LPS administration inhibited cold acclimation-induced WAT browning and mitochondrial biogenesis. C57BL/6 mice received either saline or LPS injection every other day for 2 weeks at 8 ºC. A, TLR4 mRNA expression by qPCR (left) and gross images of axillary and inguinal adipose tissue after cold acclimation (right). B, representative microscopic images of sWAT revealed by H&E staining (scale bar = 100 μm). C, immunoblot analysis of sWAT for UCP1, VDAC, PDH, and cytochrome c (Cytc). D, relative gene expression levels of brown-specific markers of UCP1, PRDM16, PGC1α, and CIDEA in sWAT measured by qPCR. E, relative mtDNA contents normalized by nuclear DNA in sWAT. F, tissue mass of iBAT. ns, not significant. G, representative gross image of iBAT after cold acclimation.

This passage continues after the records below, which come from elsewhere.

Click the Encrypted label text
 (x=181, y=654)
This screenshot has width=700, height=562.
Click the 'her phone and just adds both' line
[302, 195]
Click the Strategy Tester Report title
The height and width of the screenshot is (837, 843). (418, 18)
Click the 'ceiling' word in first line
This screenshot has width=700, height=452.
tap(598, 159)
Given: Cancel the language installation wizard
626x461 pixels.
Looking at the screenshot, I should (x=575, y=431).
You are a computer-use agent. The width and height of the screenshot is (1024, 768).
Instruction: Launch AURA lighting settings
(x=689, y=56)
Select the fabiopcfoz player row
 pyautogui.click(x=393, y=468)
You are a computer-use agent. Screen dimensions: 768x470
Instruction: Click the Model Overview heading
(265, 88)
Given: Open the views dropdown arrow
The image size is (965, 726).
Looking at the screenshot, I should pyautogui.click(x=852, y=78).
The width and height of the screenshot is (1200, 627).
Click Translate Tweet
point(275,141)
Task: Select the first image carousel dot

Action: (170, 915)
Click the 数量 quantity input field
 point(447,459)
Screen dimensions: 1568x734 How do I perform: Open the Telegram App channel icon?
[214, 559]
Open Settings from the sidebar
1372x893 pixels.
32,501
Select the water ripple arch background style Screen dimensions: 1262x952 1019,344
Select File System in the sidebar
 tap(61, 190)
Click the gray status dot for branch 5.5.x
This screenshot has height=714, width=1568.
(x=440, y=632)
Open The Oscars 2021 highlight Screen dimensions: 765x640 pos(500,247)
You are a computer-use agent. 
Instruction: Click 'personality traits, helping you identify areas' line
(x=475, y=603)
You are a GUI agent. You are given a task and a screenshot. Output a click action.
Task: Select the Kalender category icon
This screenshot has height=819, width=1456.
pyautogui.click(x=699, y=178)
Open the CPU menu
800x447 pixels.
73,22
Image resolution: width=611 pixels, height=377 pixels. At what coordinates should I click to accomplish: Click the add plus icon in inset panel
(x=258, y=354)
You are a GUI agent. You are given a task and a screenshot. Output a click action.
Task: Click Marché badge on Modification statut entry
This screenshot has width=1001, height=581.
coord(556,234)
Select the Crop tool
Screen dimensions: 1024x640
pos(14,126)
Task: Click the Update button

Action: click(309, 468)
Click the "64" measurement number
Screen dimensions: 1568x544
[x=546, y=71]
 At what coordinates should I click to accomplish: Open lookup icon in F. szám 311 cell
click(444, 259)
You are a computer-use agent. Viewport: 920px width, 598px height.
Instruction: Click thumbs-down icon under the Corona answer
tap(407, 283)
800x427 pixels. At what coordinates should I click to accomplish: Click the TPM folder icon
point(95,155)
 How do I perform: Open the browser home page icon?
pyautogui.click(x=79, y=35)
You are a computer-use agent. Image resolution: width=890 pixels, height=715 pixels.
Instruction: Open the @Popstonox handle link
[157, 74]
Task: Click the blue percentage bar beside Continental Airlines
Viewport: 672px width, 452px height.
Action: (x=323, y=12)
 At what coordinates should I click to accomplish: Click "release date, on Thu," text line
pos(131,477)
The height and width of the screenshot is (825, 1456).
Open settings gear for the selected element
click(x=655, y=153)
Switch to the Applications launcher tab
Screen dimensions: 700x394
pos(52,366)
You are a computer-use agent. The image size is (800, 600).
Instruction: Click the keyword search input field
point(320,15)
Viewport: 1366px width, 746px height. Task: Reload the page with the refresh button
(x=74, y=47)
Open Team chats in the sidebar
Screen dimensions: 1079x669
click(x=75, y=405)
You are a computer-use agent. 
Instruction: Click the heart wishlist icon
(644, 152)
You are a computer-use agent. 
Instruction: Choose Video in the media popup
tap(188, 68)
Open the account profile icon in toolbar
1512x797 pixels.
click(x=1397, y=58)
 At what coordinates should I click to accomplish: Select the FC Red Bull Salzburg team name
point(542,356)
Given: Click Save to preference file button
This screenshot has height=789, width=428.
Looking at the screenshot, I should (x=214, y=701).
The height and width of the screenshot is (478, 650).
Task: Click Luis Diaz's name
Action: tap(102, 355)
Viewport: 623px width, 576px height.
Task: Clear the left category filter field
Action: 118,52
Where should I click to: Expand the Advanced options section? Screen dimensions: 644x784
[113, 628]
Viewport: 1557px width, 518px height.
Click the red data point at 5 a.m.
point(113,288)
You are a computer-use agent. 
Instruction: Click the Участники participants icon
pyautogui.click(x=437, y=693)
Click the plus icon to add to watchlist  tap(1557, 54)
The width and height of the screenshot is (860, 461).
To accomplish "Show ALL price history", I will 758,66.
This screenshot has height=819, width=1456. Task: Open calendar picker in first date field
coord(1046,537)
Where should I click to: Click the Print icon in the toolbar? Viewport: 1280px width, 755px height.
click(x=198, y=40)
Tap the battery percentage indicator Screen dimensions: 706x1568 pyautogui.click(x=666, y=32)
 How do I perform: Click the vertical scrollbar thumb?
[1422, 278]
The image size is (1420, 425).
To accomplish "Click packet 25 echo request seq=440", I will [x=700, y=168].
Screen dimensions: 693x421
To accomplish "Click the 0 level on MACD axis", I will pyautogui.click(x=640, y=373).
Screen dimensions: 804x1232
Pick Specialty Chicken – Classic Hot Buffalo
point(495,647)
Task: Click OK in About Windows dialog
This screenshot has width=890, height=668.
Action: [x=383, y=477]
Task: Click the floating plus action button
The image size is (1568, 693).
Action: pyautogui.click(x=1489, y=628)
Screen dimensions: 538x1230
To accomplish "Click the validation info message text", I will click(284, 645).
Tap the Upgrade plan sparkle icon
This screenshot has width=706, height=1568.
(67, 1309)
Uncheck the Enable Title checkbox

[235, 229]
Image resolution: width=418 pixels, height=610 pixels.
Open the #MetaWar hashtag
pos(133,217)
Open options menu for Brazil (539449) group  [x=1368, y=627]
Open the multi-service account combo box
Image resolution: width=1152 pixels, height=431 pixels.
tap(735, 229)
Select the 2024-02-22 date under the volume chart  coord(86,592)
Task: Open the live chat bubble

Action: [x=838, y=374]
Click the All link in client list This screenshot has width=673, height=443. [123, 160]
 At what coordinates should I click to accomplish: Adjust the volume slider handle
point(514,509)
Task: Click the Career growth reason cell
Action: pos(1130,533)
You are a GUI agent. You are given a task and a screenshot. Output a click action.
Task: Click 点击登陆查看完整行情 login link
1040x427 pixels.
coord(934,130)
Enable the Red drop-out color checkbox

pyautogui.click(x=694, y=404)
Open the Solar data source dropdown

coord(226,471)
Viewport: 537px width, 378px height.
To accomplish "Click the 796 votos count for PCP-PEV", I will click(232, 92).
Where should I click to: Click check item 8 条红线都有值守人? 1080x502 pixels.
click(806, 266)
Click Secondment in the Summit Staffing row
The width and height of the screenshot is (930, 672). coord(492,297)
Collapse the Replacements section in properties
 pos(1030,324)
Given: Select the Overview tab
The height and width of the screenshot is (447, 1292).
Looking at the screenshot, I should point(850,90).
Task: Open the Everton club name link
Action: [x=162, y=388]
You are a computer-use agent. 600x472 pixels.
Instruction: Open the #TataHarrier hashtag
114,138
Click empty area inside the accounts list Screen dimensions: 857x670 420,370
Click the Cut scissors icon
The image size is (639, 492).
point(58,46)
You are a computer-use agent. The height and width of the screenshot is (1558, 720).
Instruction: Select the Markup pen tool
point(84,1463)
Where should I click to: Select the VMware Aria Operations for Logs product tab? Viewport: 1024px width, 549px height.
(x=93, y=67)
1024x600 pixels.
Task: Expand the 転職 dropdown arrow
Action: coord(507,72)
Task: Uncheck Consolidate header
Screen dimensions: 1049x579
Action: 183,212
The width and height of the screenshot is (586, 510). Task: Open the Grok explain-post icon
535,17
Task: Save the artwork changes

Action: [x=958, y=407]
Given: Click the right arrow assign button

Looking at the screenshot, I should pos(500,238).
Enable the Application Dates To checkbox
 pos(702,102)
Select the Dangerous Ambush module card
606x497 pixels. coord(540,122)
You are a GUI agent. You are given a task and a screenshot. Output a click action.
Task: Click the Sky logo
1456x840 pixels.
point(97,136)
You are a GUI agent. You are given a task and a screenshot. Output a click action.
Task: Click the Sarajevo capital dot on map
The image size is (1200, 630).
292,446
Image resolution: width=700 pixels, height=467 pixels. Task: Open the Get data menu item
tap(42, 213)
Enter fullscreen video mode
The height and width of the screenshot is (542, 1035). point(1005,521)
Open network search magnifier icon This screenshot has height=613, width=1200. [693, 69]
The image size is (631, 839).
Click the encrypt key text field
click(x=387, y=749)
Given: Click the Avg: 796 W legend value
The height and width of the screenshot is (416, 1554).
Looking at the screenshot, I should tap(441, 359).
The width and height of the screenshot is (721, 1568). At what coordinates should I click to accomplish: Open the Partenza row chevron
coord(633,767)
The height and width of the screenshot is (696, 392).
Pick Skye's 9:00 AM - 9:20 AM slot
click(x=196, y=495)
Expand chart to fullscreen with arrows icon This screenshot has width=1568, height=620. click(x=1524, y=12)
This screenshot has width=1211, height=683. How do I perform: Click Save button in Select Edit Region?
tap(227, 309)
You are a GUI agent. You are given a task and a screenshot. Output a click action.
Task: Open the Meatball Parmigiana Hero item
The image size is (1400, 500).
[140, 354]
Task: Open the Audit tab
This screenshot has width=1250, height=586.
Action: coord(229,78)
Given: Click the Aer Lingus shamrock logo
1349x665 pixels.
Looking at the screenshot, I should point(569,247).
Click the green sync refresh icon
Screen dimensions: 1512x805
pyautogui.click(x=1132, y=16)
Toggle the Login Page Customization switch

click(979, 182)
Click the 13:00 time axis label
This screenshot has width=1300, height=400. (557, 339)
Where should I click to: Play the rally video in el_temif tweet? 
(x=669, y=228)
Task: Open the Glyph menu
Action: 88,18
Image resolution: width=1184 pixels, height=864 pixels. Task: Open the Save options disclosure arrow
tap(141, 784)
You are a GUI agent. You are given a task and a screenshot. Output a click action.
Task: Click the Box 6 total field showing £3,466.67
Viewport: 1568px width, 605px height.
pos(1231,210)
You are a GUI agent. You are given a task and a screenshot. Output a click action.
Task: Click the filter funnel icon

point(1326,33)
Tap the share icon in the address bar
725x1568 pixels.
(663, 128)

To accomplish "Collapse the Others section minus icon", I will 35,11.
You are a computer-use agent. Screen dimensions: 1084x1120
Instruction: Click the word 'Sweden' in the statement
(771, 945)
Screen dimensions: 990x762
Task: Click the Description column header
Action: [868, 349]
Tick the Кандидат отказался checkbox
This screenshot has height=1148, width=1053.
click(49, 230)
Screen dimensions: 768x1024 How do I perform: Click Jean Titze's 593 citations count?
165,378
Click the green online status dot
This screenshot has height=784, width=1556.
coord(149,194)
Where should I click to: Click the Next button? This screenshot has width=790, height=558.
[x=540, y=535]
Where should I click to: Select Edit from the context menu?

H, representative microscopic images of iBAT revealed by H&E staining (scale bar = 100 μm). I, immunoblot analysis of iBAT for UCP1, VDAC, and PDH. J, relative gene expression levels of UCP1 and PGC1α in iBAT by qPCR. K, relative mtDNA contents in iBAT. L, representative microscopic image of epididymal WAT (eWAT) after cold acclimation. Adipocytes undergoing lipolysis are marked in red circles. Macrophage infiltration is marked in red arrows (scale bar = 100 μm). M, relative gene expression of IL-1β, TNFα, and F4/80 in epididymal WAT. All data are presented as the mean ± S.E. *, p < 0.05; **, p < 0.01; ***, p < 0.001 by Student's t test.